Ainsi les critères d’Hofstede peuvent servir d’outils dans l’évaluation de la distance hiérarchique sans pour autant en être la finalité.
Le rapport hiérarchique selon les cultures… quelles cultures ?
Il existe en effet certains cas où la culture d’entreprise est très forte et peut prendre le pas sur la culture nationale, tout comme la culture métier
Geert Hofstede avait introduit la notion de culture nationale pour expliquer les différences d’acceptation de la distance hiérarchique. Mais est-ce le seul type de culture à prendre en compte ?
Il existe des exemples d’entreprise dont la distance hiérarchique ne correspond pas à la note nationale attribuée par le système d’Hofstede, comme Google par exemple dont le contexte est très faible alors que les Etats-Unis ont tout de même un indice de 40/100.
Sans doute parce qu’il faut également prendre en compte la culture d’entreprise et la culture business.
Il existe en effet certains cas où la culture d’entreprise est très forte et peut prendre le pas sur la culture nationale, tout comme la culture métier. Sans compter le vécu, les valeurs et les idéologies de chacun à l’échelle individuelle.

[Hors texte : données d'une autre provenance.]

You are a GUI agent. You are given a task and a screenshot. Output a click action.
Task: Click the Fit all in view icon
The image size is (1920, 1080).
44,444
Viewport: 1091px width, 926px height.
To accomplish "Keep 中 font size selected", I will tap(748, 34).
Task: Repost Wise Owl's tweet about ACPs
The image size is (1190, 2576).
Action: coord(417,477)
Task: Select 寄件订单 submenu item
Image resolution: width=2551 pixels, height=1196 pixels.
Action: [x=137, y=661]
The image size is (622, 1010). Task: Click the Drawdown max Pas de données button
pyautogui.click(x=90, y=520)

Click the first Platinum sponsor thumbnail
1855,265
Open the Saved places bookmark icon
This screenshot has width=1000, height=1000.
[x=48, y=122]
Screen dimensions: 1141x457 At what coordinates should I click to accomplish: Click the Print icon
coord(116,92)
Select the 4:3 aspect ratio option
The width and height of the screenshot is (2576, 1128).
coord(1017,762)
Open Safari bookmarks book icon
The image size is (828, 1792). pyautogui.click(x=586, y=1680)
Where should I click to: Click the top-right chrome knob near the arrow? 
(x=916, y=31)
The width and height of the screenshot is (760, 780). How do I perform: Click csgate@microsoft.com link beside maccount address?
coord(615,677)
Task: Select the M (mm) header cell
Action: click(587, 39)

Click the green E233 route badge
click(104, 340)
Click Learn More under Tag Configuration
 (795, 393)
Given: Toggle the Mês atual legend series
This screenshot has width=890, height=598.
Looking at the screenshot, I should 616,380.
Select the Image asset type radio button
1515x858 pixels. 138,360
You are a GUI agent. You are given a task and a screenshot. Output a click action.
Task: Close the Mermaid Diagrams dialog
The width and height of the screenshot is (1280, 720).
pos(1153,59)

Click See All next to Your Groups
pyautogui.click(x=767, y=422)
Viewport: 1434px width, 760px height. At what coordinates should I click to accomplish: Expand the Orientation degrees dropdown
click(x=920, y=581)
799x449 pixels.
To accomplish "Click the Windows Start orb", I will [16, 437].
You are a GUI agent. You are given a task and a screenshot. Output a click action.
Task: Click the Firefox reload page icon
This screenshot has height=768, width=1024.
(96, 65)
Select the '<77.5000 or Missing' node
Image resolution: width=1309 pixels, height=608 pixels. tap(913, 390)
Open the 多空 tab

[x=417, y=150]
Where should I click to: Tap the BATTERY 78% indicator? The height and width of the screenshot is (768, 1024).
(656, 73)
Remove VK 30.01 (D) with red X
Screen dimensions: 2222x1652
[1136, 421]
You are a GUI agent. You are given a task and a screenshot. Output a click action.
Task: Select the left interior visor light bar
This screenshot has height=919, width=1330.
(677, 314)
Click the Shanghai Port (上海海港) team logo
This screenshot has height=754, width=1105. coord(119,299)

La hiérarchie et le bon manager
Il est donc évident que la distance hiérarchique est un enjeu managérial prioritaire. Pour pouvoir évaluer le rapport hiérarchique au sein d’une équipe ou d’un service, on a tendance à se poser la question « En tant que manager, travaille-t-on pour ses subordonnés ou travaillent-ils pour moi ? ».
Mais ce n’est peut-être pas la bonne question. Le rôle d’un bon manager, au lieu de vouloir coller une étiquette sur les rapports hiérarchiques dans son équipe, est sans doute de tenter de déchiffrer la façon dont cette distance hiérarchique évolue entre ses subordonnés et d’adapter son management en fonction de ces observations.
C’est peut-être la meilleure solution pour parvenir à diriger à travers les cultures.